To facilitate the processing of information and to avoid duplication of effort, cooperative arrangements have been made with major Government agencies to develop overall Government policy for the support of the publication and dissemination of the results of university research. NASA also participates in arrangements for the Government-wide interchange of this information and for insuring broad announcement and availability to the industrial and university communities. This interchange has been considerably facilitated by recent agreements and by policy decisions of the Federal Council for Science and Technology to standardize processing formats and procedures.

All these efforts are designed to implement section 203 of the National Aeronautics and Space Act of 1958 (Public Law 85–568) to “provide for the widest practicable and appropriate dissemination of information concerning its activities and the results thereof."

Question 2. Much of the testimony by NASA wi resses implied that universities and colleges have a role much broader than merely the training of students. If I have clearly interpreted the witnesses' position, what contribution, in NASA's opinion, can and should a university make to the society it is a part of and, more specifically, to the region it is located within, in terms of other than their primary mission, the training of students?

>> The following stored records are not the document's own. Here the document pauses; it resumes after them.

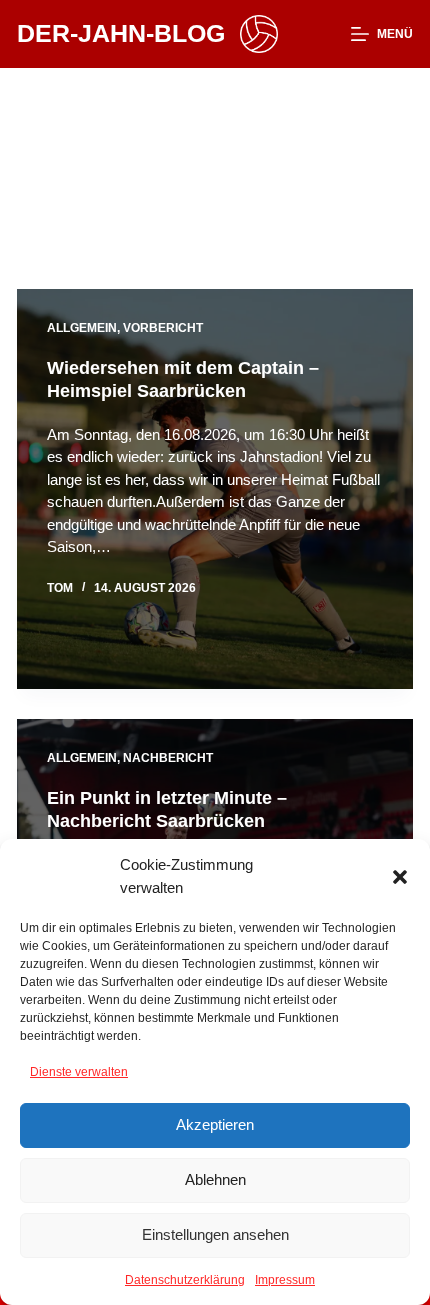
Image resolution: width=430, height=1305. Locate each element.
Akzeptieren (215, 1124)
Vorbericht (163, 328)
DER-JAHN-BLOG (121, 33)
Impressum (285, 1280)
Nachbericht (168, 758)
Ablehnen (215, 1179)
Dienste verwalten (79, 1072)
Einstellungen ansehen (215, 1234)
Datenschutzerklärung (185, 1280)
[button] (400, 877)
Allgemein (82, 328)
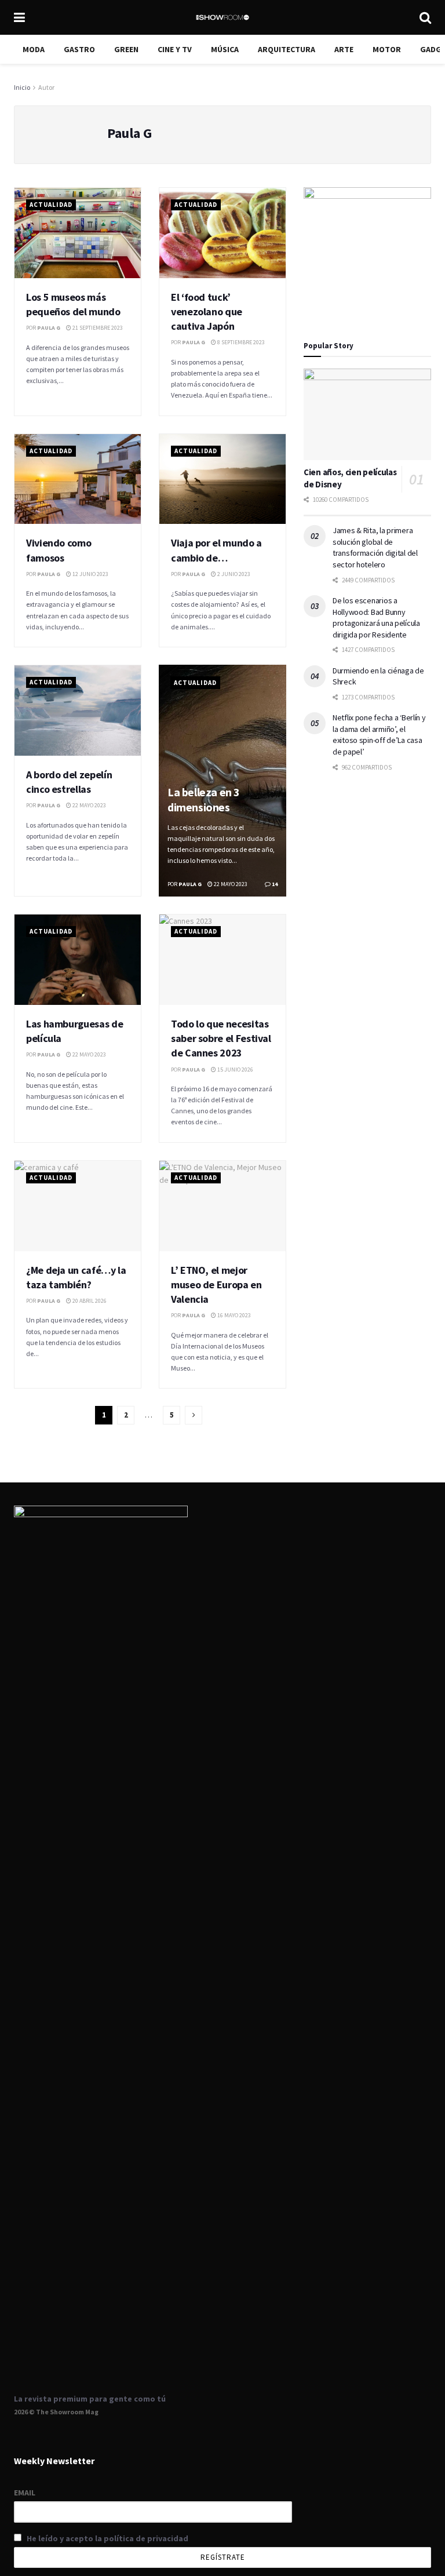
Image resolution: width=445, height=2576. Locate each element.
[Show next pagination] (193, 1415)
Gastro (79, 49)
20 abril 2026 (89, 1301)
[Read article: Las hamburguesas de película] (77, 959)
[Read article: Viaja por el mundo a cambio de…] (222, 479)
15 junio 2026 (234, 1069)
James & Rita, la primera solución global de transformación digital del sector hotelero (375, 547)
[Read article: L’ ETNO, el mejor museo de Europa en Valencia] (222, 1206)
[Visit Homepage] (222, 17)
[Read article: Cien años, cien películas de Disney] (367, 414)
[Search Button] (425, 17)
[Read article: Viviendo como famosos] (77, 479)
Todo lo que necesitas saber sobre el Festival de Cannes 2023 (221, 1038)
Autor (46, 87)
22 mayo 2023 (88, 805)
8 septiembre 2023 (240, 342)
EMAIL (24, 2492)
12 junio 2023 (89, 574)
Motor (387, 49)
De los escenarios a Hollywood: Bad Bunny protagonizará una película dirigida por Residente (376, 617)
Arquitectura (286, 49)
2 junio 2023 (233, 574)
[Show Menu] (19, 17)
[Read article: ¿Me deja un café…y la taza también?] (77, 1206)
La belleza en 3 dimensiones (203, 799)
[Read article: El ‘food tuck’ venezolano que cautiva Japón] (222, 233)
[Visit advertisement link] (367, 250)
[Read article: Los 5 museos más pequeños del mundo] (77, 233)
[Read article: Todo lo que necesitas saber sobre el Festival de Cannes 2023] (222, 959)
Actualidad (51, 205)
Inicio (22, 87)
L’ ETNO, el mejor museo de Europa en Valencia (216, 1284)
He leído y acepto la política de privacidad (107, 2538)
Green (126, 49)
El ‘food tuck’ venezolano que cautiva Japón (206, 311)
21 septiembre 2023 (97, 327)
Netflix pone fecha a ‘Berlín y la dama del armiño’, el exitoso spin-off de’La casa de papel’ (379, 734)
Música (225, 49)
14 (274, 884)
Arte (343, 49)
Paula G (48, 327)
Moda (34, 49)
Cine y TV (175, 49)
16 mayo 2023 (233, 1315)
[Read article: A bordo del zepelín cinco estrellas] (77, 710)
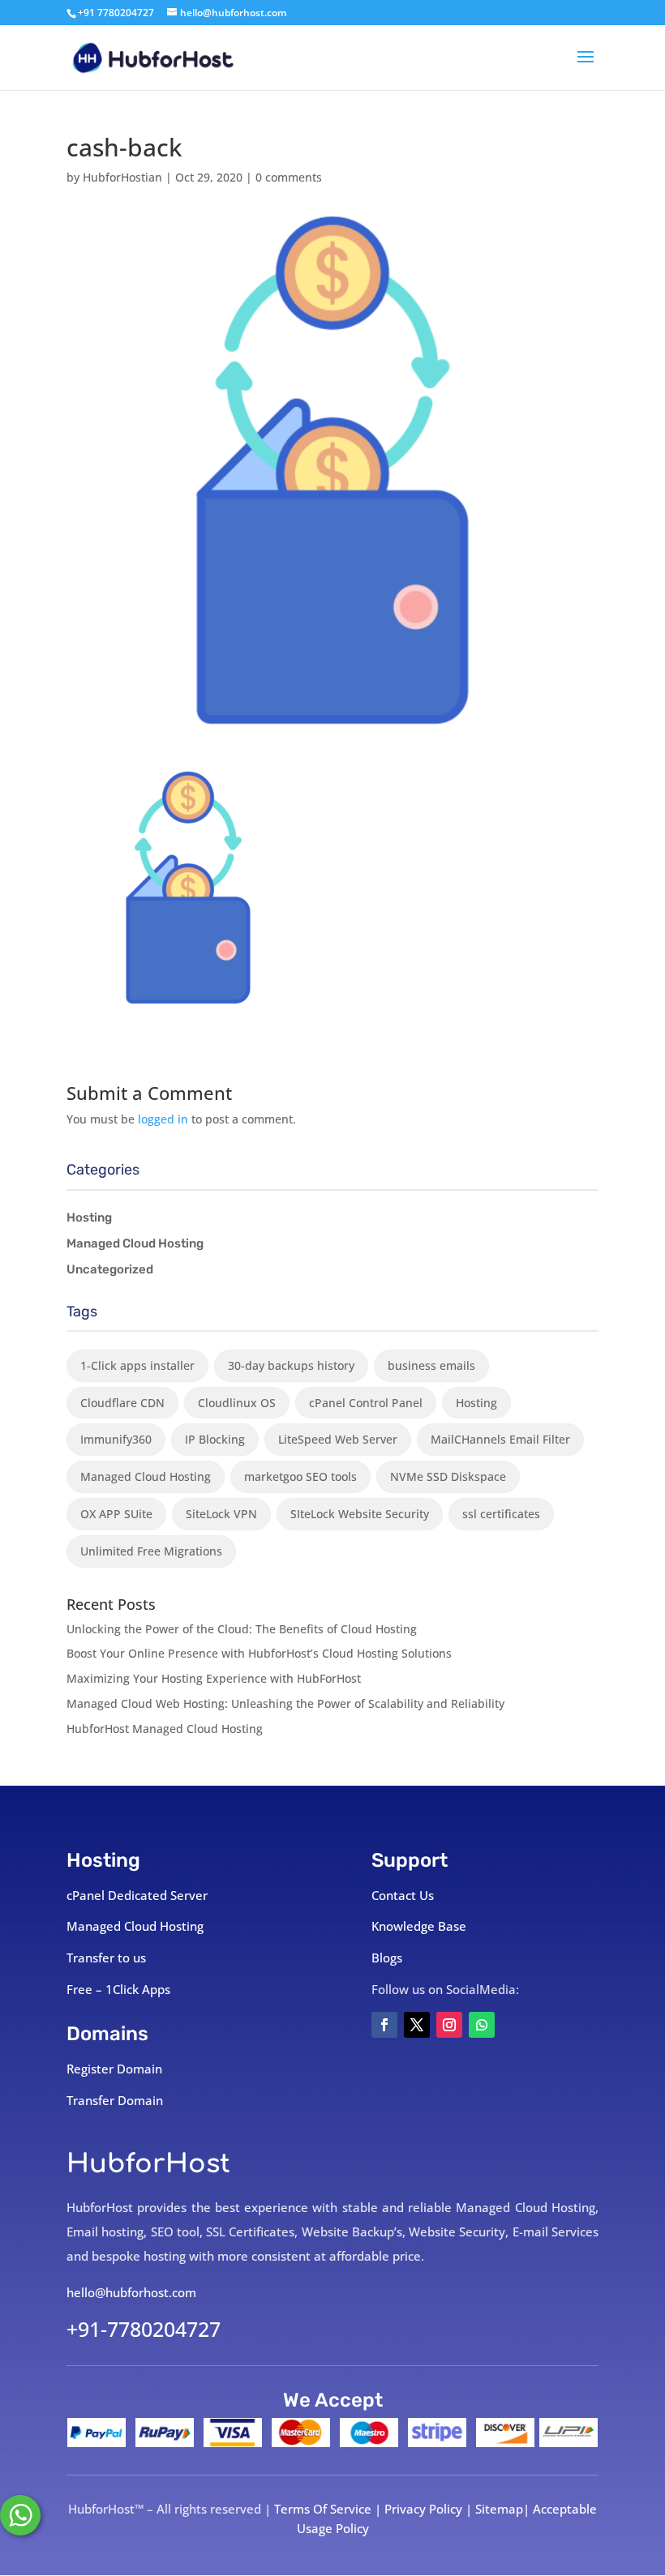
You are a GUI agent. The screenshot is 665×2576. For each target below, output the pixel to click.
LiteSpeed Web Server (337, 1439)
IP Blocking (215, 1439)
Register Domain (114, 2068)
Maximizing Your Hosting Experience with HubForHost (213, 1678)
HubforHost (148, 2164)
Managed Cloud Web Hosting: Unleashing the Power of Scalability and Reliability (285, 1703)
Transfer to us (106, 1957)
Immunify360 (116, 1439)
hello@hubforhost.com (131, 2292)
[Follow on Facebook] (384, 2025)
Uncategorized (109, 1269)
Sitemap (499, 2509)
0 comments (288, 177)
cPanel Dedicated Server (137, 1895)
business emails (431, 1365)
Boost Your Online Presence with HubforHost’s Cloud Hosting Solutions (259, 1653)
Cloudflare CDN (122, 1402)
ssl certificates (501, 1513)
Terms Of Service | (329, 2509)
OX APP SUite (116, 1513)
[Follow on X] (417, 2025)
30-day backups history (291, 1365)
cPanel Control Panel (366, 1402)
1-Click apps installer (137, 1365)
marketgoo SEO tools (300, 1476)
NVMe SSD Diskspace (448, 1476)
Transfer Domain (114, 2100)
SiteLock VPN (221, 1513)
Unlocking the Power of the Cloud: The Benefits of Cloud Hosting (241, 1629)
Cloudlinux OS (237, 1402)
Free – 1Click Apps (118, 1989)
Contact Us (402, 1895)
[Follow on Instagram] (449, 2025)
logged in (163, 1119)
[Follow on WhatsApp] (482, 2025)
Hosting (89, 1217)
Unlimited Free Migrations (151, 1551)
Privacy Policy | (429, 2509)
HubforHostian (122, 177)
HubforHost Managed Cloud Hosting (164, 1728)
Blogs (386, 1957)
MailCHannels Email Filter (500, 1439)
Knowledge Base (418, 1926)
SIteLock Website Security (359, 1513)
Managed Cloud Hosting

Answer. In general, yes, this is one of the questions ably dealt with in Dr. Kerr's “Uses of the University.” Many universities are already making a concerted effort to bring to bear a significant portion of these intellectual and physical resources on the particularly pressing problems of their immediate socioeconomic environments, as well as on some of the broader problems we face as a nation. The impact of the exploration of space is being felt, to some degree, by all facets of our society. We believe that the university has a responsibility to attack these problems and, by virtue of its academic influence, serve as an enlightening and stabilizing element. The university is uniquely equipped, not only to perform basic research and train new talent in new areas of science, but also to provide leadership within its sphere of influence in the discussion and practical solution of the problems of extracting from our space effort the greatest possible benefits to human welfare.

Space research, like other fields such as aeronautics, electronics, and atomic energy, produces corollary benefits in the form of new knowledge, new methods, and new materials which can be employed 'ultimately in the development and manufacture of articles for consumer use. In the past the transfer process proceeded in a laissez-faire manner at a relatively slow pace. We believe that it is incumbent upon academic institutions, government, and industry to cooperate in an attempt to accelerate this process.

The history of science demonstrates that we need not expect a long wait before the results of space research play a role in our lives. The interval between basic discoveries and their applications to practical affairs has decreased steadily during the course of the scientific revolution. The lag was 37 years from Maxwell's publication of the laws of the electromagnetic field in 1864 to the first radio experiments by Marconi, 10 years from the discovery of the neutron in 1932 to the first nuclear reaction, and 6 years from the invention of the transistor in 1948 to the first transistorized amplifier on the market. Based on this record, many of the important discoveries and advances of space science should feed back into our lives within the decade.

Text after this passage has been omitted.